"It seems like an open-and-shut case... or is it?"
A line heard far too often in episode descriptions.
There's many variations of this ubiquitous Crime And Punishment trope, so we'll just give one:
We've got a defense lawyer with blonde highlights. She's a hot, young version of Perry Mason. One day, she gets a call from her friends in the Deep South. A black guy is only a few weeks away from the ultimate vaccination, which will stop him from getting any illnesses ever again by virtue of being dead. It seemed like (here's those dreaded words again) an "open-and-shut case":
Mr. Smith's wife and three children were found horribly murdered. Mr.

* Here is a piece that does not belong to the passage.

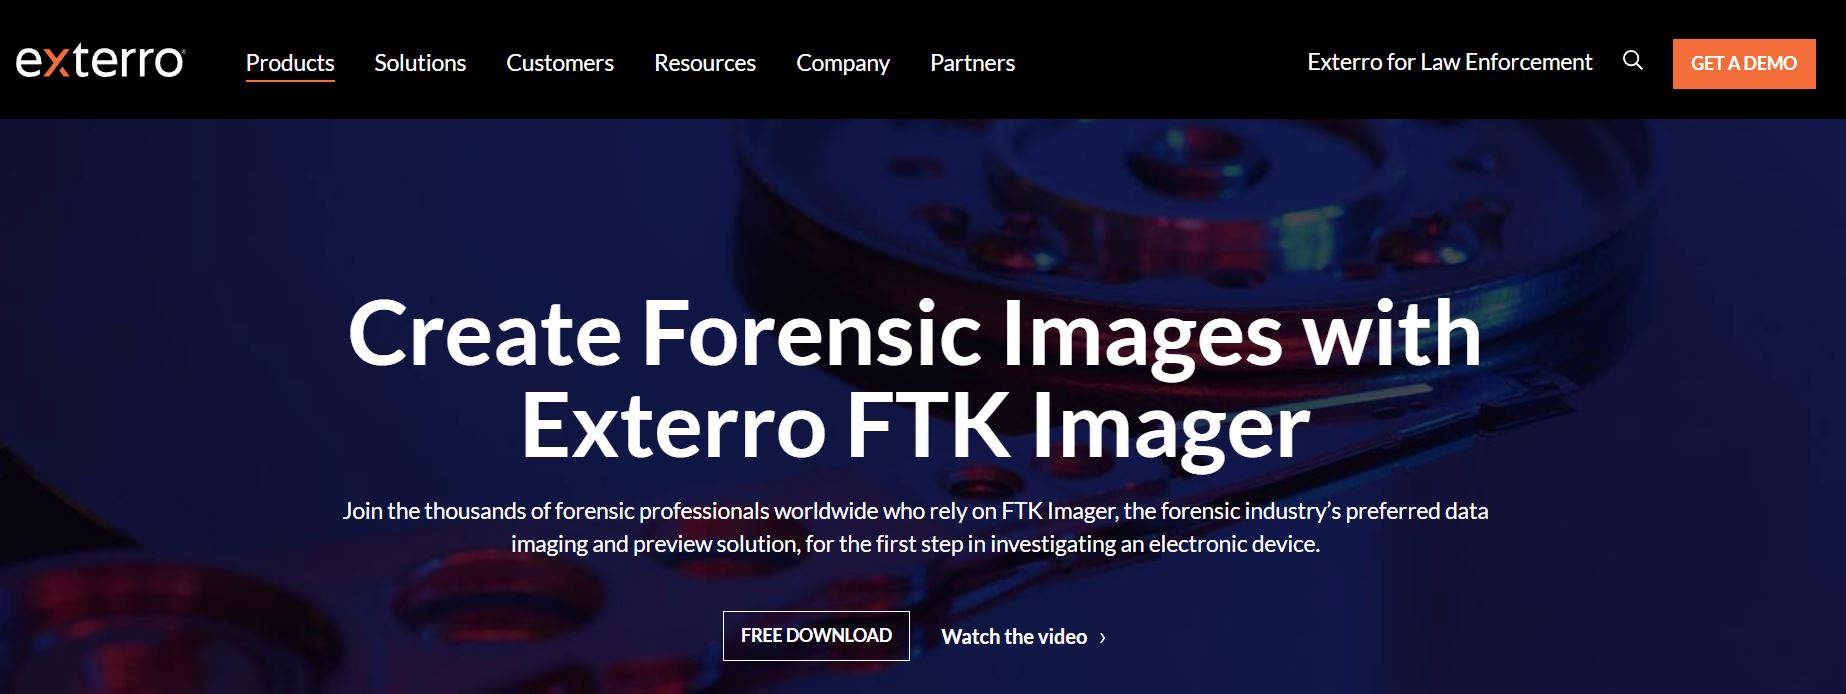Image resolution: width=1846 pixels, height=694 pixels.
Task: Click the Join the thousands description line
Action: tap(915, 511)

Smith was arrested by the police, his shirt covered in his daughter's blood. He confessed, was tried and was sentenced to a permanent cure to his problems.

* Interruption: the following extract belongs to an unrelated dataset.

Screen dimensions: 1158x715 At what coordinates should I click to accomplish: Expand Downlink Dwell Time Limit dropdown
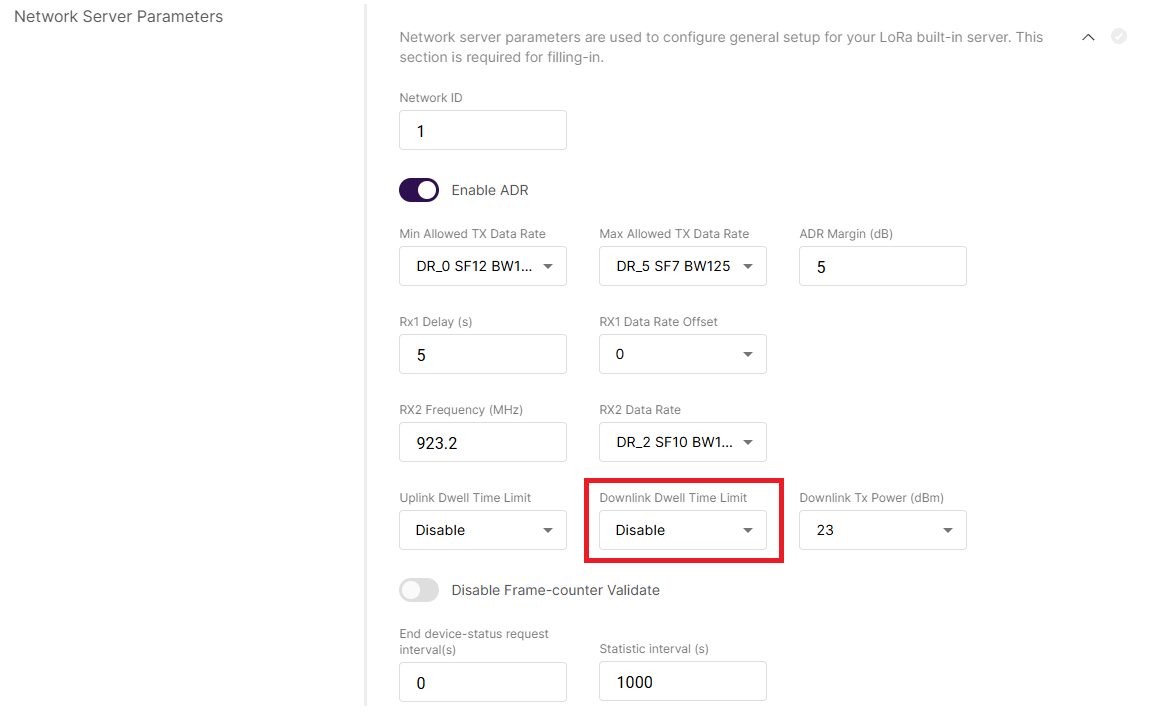pyautogui.click(x=683, y=530)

The lawyer investigates the case. She finds out that the Corrupt Hick sheriff was responsible, the confession was obtained under duress and the blood was from him cradling his dying daughter.
This one still gets going because forensic evidence, even today, is subject to interpretation.
- In The Adventure of the Norwood Builder, Inspector Lestrade believes he's got this trope concerning the case in question, citing all the evidence at hand as why. Sherlock Holmes however, discovers he wrong exactly because of all the evidence at hand: the evidence was invented so Lestrade would finger the wrong perp.